━━━ Extrait du texte ━━━

Procédure devant la cour :
Par une requête, enregistrée le 23 novembre 2020, le préfet de la Martinique demande à la cour d'annuler ce jugement du magistrat désigné du tribunal administratif de la Martinique du 23 octobre 2020.
Il soutient que :
- le tribunal pour écarter la fin de non-recevoir tirée de la tardiveté de la requête a, à tort, considéré que l'arrêté était entaché d'ambiguïté dans l'indication des voies et délais de recours qui aurait induit en erreur Mme B... pour former sa requête dans le délai imparti ;
- la décision distincte fixant le pays de destination n'avait pas à mentionner les voies et délais de recours dès lors qu'elle accompagnait l'obligation de quitter le territoire français et était notifiée en même temps que celle-ci ;
- le tribunal a, à tort, considéré que Mme B... demandait l'annulation de son arrêté portant obligation de quitter le territoire français et de sa décision fixant le pays de renvoi alors qu'aucun moyen n'était soulevé dans ce sens ; l'intéressée demandait uniquement à se voir délivrer une carte de séjour provisoire pour des motifs professionnels et familiaux ;
- le tribunal a, à tort, considéré qu'il avait méconnu les dispositions du 6° du I de l'article L. 511-1 du code de l'entrée et du séjour des étrangers et du droit d'asile dès lors que selon l'article L. 743-2 de ce même code, le droit au maintien sur le territoire prend fin à la date de la décision d'irrecevabilité de l'OFPRA, en cas de première demande de réexamen de la demande d'asile ; l'obligation de quitter le territoire français en litige a été prise après la décision de l'OFPRA rejetant pour irrecevabilité la demande de réexamen, ce qui est conforme à l'article L. 743-2 du code de l'entrée et du séjour des étrangers et du droit d'asile ;
- l'OFPRA s'étant prononcé sur la demande de réexamen avant l'édiction de la mesure d'éloignement, il n'y avait pas lieu d'enjoindre au préfet de délivrer à l'intéressée une attestation de demande d'asile.

━━━

À faire
**A)** Recopiez fidèlement le passage de l'extrait qui s'ouvre sur les mots contenant « Procédure devant la » et se clôt sur « 23 octobre 2020. ».
**B)** D'après l'extrait, à quelle date la requête du préfet de la Martinique a-t-elle été enregistrée ?

━━━ Liste du matériel ━━━

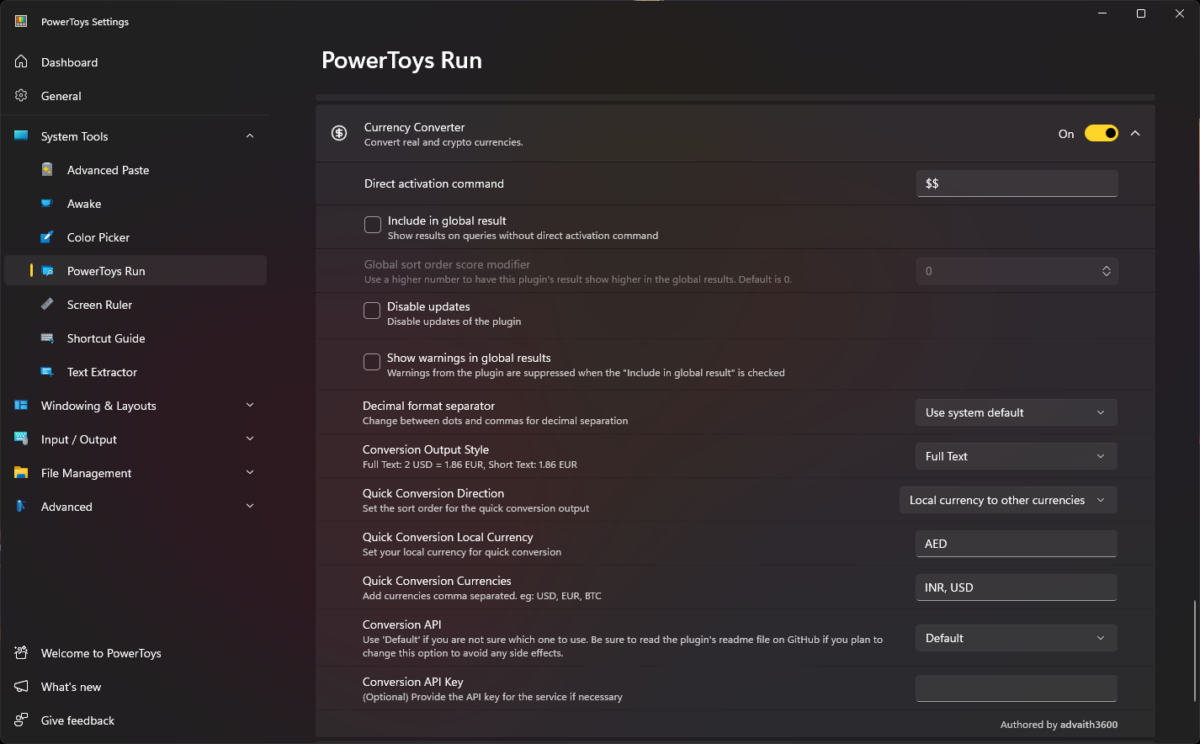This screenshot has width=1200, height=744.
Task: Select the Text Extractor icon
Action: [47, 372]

━━━
━━━ Liste du matériel ━━━

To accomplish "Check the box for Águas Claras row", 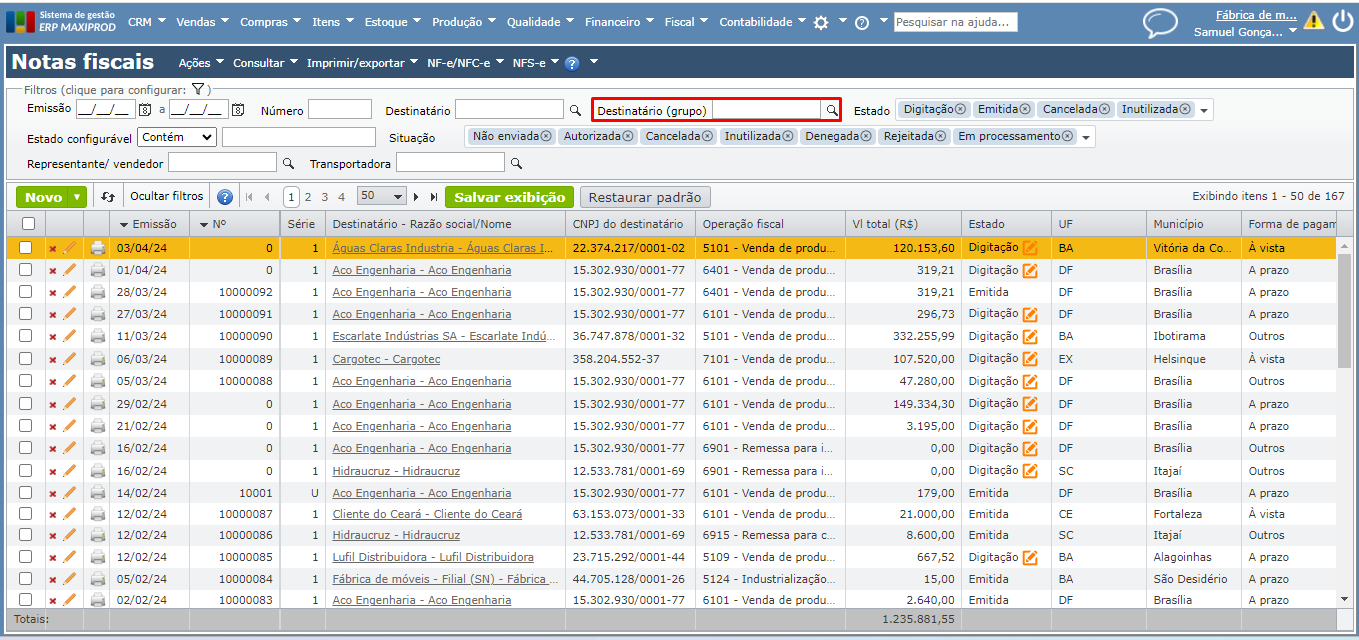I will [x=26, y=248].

━━━

Corrigés complets
**A)**
Procédure devant la cour :
Par une requête, enregistrée le 23 novembre 2020, le préfet de la Martinique demande à la cour d'annuler ce jugement du magistrat désigné du tribunal administratif de la Martinique du 23 octobre 2020.

**B)** Le 23 novembre 2020.